● EXERCISE DETAILS: Your copy should begin at the line containing "How do I perform: Click the comments" and end at the last line of the records; transcribe those lines exactly and leave out every picture.

EXTRACTED DATA: Begin

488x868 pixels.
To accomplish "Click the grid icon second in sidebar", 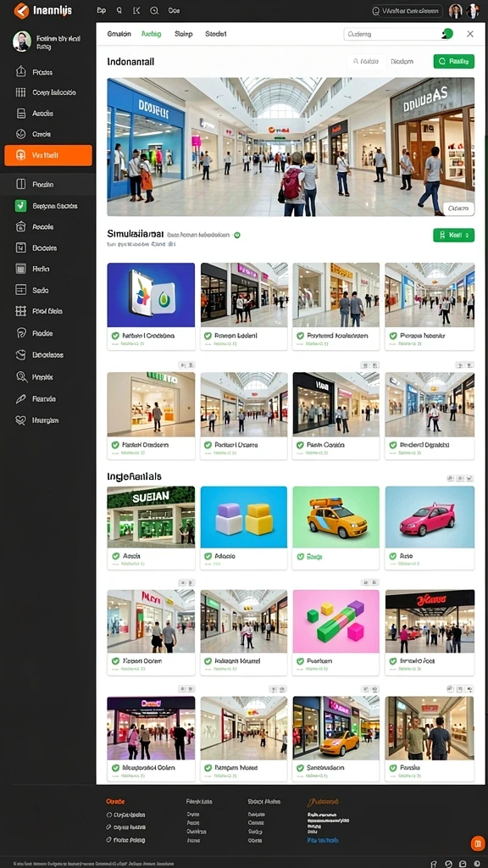I will click(21, 92).

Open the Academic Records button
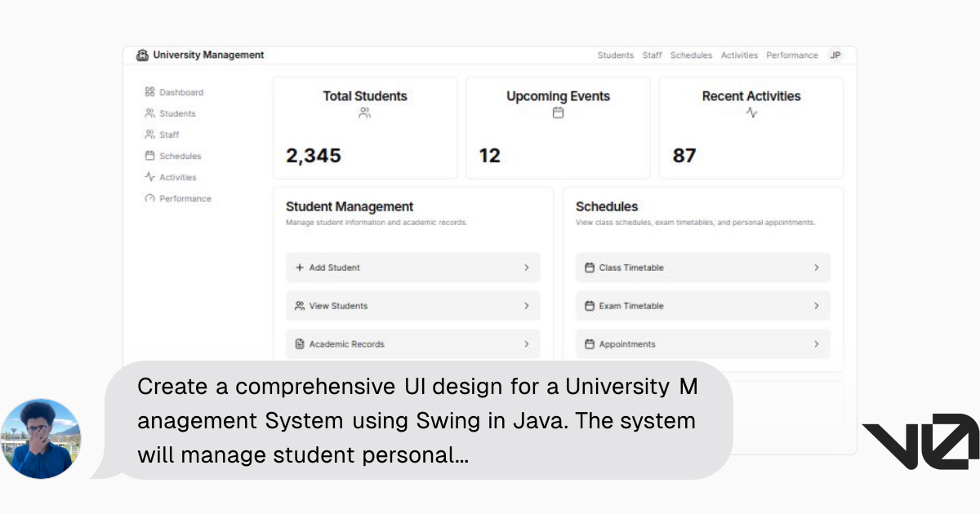(x=413, y=344)
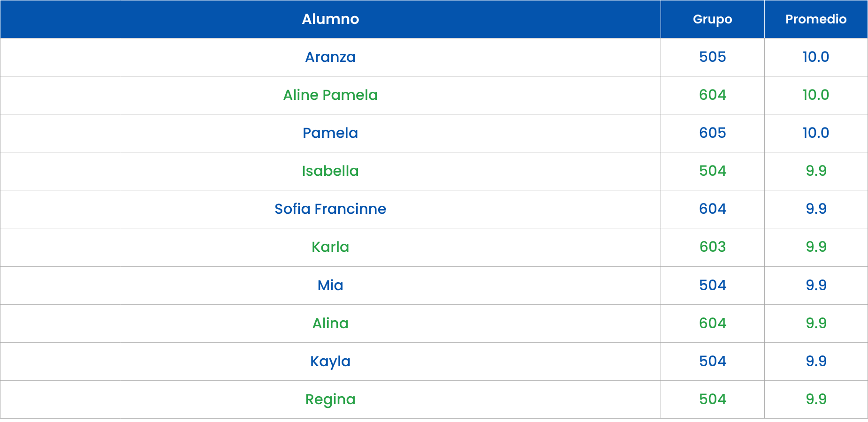The image size is (868, 422).
Task: Click group 605 in Pamela's row
Action: click(712, 133)
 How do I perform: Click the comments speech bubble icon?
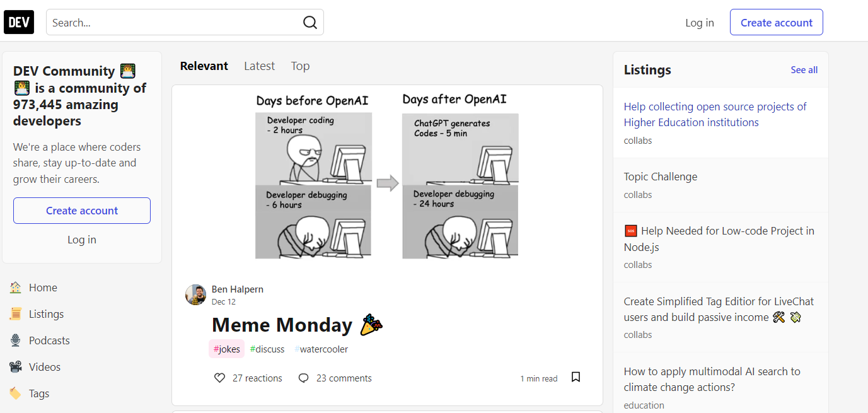303,378
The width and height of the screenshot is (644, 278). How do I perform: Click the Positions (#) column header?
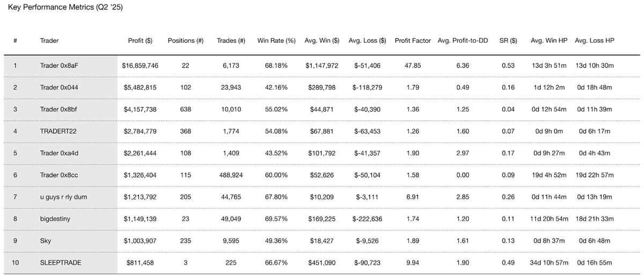185,40
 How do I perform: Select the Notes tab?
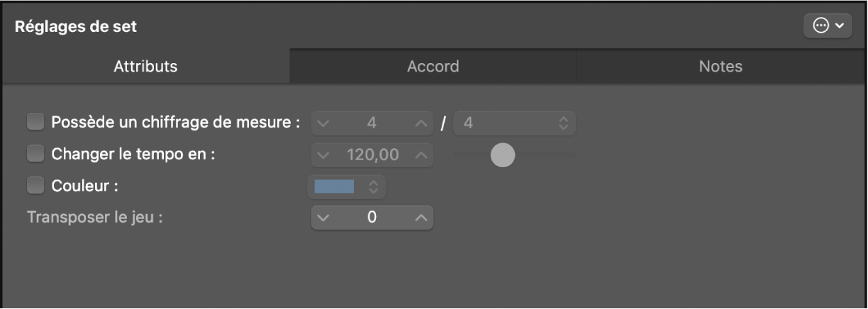(x=720, y=67)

EXTRACTED DATA: End

● WRITTEN ANSWER:
 How do I perform: Click the comments speech bubble icon?
303,378
The width and height of the screenshot is (644, 278). How do I perform: Click the Positions (#) column header?
185,40
 How do I perform: Select the Notes tab?
(x=720, y=67)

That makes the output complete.